• [WORK ITEM]
Take the line with "Instruction: Open the AEO score tool link" and every line after it, through the end of the listing, and give them again exactly, pictures excluded.

• [ENTRIES SUPPLIED]
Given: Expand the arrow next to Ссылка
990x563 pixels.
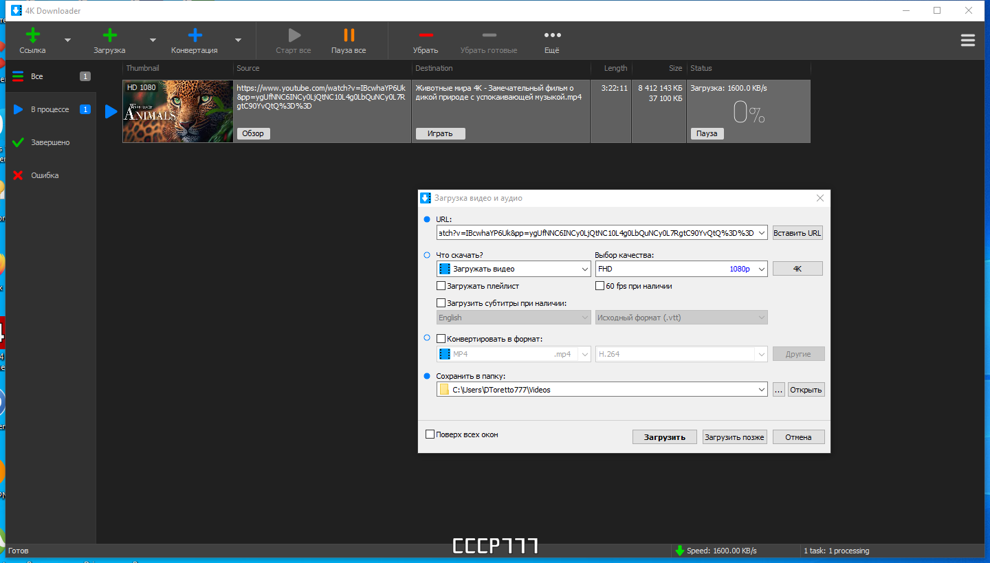Looking at the screenshot, I should pyautogui.click(x=67, y=40).
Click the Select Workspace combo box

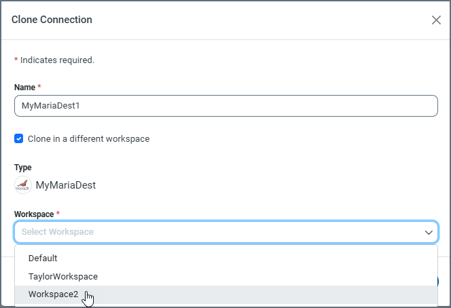[x=217, y=232]
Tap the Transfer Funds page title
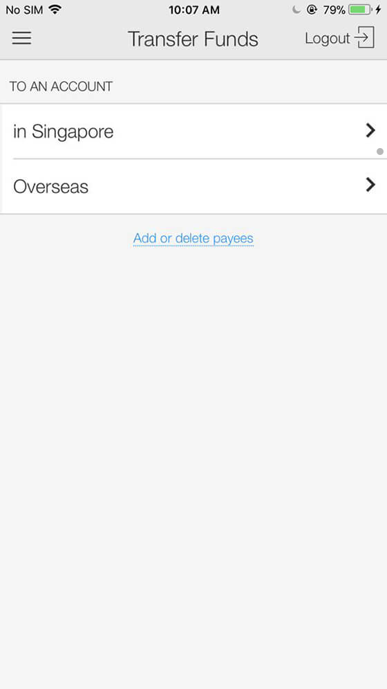Viewport: 387px width, 689px height. point(193,39)
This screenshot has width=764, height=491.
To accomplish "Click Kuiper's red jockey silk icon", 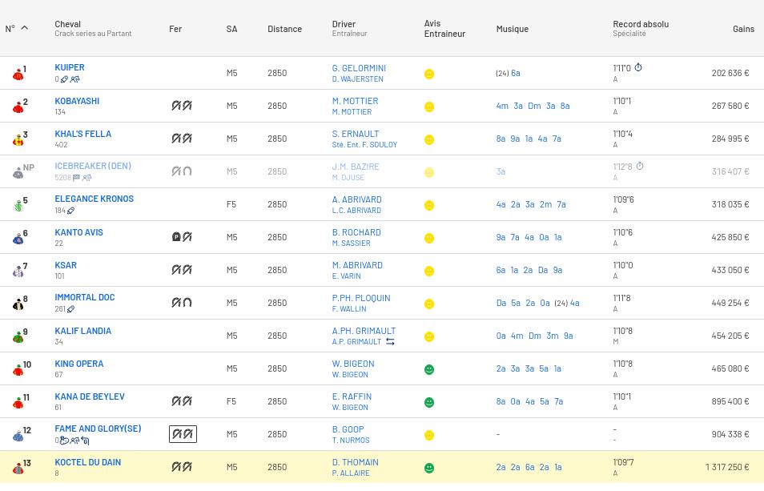I will [18, 74].
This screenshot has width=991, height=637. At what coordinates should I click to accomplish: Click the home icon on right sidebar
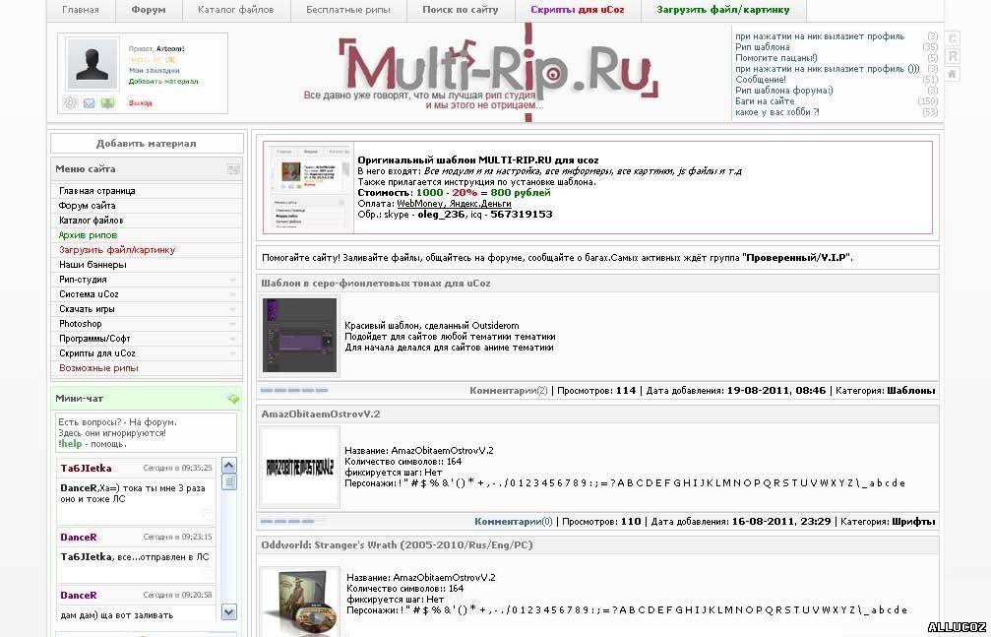(953, 75)
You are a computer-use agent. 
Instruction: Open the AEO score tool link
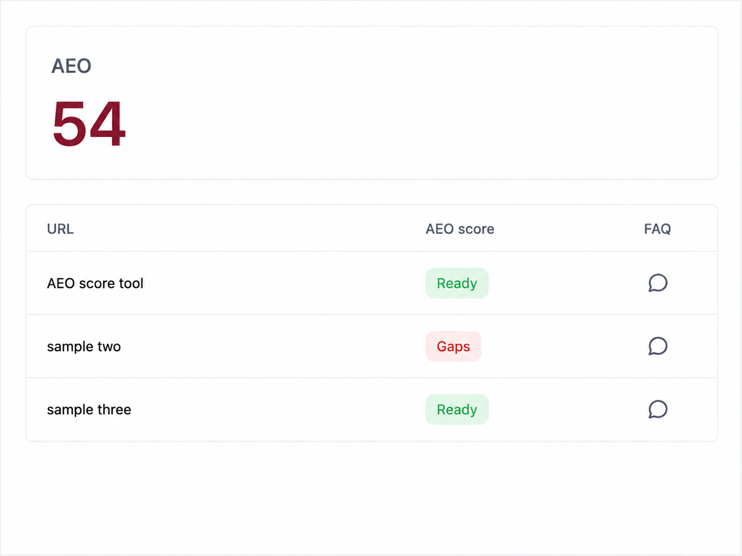click(x=95, y=283)
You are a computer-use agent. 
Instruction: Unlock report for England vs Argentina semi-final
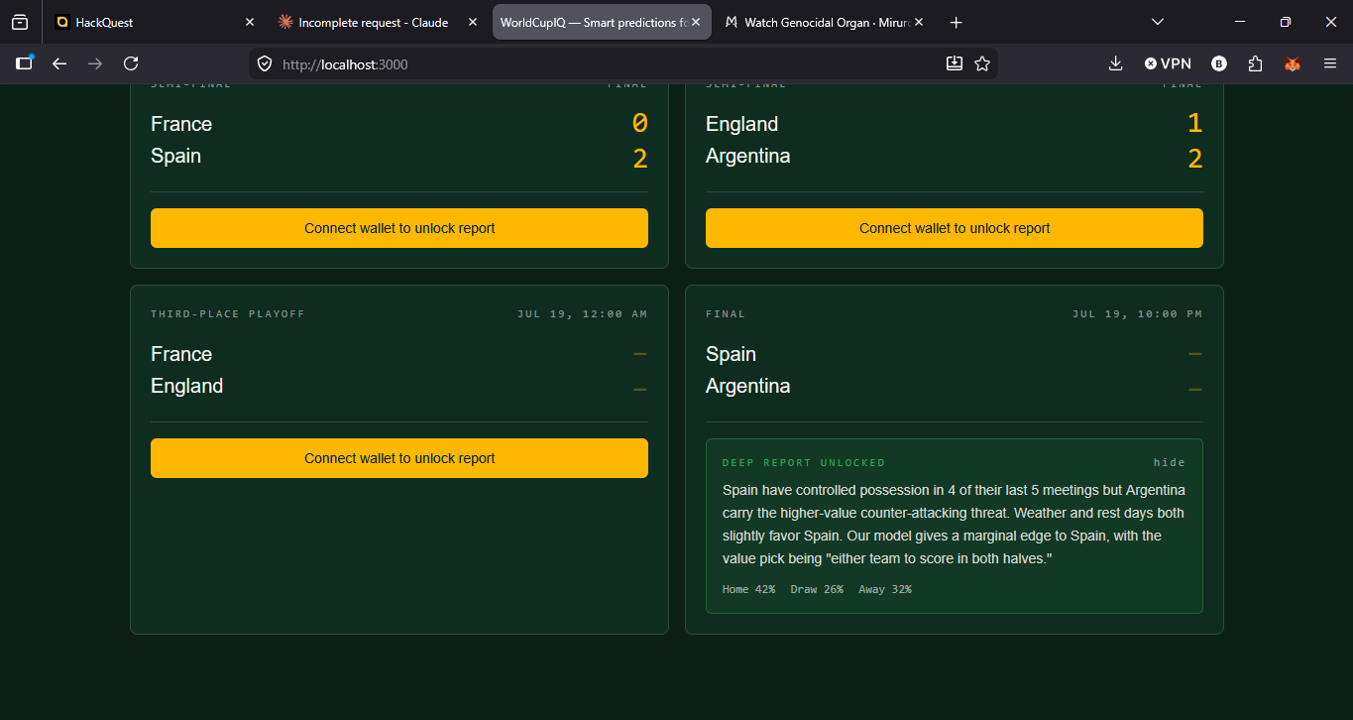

• [COMPLETED TASK]
Instruction: Open the AEO score tool link
click(x=95, y=283)
You are a computer-use agent. 
Instruction: Unlock report for England vs Argentina semi-final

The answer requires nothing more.